RECORDS:
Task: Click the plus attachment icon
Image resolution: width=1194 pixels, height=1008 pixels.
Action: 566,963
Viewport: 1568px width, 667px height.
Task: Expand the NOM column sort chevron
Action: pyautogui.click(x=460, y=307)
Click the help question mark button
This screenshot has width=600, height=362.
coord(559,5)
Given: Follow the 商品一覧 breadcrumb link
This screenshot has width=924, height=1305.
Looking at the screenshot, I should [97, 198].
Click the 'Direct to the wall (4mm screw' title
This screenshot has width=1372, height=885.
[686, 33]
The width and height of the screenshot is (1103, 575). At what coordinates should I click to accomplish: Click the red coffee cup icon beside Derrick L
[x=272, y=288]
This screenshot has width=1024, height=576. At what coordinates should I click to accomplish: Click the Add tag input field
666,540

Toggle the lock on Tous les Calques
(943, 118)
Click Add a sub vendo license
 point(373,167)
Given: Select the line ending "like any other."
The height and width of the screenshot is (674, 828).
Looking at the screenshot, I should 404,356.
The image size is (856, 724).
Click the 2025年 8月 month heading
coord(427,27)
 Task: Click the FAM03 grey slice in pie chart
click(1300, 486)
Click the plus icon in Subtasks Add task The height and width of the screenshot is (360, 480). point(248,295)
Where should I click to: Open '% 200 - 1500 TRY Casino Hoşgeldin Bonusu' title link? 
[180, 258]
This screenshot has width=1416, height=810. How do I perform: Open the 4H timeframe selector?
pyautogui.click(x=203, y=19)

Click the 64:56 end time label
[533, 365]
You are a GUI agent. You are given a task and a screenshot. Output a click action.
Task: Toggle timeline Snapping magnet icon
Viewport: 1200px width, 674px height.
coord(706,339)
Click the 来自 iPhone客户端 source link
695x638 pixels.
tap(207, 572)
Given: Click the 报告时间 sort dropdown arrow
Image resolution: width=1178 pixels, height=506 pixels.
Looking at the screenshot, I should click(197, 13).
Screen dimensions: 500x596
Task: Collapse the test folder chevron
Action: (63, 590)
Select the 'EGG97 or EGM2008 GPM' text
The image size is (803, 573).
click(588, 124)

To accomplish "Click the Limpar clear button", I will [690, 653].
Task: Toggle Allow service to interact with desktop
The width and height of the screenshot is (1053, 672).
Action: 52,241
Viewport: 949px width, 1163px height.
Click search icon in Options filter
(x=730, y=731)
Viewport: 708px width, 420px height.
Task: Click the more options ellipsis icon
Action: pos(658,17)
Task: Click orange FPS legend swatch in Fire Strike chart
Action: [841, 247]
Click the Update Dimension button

WORK TO BE COMPLETED:
Go through the data and show each line that holds "plus".

OUTPUT:
Task: Click the plus attachment icon
Click the plus icon in Subtasks Add task The height and width of the screenshot is (360, 480). point(248,295)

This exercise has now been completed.